Since only part of the records is wanted, repeat exactly the lines from the one containing "Given: Click the PX unit label" through the last line, both included.

(Collected data)

⟨

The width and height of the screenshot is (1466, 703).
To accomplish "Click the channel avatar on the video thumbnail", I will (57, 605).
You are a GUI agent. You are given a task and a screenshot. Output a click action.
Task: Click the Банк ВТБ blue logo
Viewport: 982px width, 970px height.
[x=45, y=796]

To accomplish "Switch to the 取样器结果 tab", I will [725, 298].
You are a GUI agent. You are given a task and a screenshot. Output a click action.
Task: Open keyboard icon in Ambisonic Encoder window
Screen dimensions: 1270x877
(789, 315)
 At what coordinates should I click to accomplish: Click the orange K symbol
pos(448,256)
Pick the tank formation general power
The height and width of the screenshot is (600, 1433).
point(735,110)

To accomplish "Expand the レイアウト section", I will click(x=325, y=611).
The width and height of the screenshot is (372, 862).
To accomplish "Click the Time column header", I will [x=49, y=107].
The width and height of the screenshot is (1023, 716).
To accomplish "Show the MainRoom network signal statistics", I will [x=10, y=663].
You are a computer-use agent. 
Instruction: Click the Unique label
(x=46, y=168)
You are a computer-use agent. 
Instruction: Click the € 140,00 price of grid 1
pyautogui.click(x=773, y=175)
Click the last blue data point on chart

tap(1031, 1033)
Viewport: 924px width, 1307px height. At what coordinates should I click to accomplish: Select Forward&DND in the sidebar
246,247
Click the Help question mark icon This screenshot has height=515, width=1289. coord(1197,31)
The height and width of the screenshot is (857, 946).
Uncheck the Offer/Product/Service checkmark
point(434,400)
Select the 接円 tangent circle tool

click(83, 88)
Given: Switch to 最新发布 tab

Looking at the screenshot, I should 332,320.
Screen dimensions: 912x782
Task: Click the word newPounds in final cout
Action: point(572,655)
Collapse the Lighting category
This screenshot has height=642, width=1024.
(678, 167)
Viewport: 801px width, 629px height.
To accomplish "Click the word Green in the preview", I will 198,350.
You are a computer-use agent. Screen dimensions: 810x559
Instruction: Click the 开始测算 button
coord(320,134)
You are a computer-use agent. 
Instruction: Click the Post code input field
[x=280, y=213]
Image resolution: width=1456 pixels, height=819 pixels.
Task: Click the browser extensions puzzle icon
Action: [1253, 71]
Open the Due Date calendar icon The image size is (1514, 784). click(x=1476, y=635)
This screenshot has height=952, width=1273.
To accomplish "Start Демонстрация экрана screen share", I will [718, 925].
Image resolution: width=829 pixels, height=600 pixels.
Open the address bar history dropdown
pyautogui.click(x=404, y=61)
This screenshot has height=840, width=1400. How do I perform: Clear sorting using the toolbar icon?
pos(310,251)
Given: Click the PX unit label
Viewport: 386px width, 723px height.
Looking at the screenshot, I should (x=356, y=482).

⟩

• [Written solution]
Given: Click the PX unit label
Viewport: 386px width, 723px height.
Looking at the screenshot, I should (x=356, y=482).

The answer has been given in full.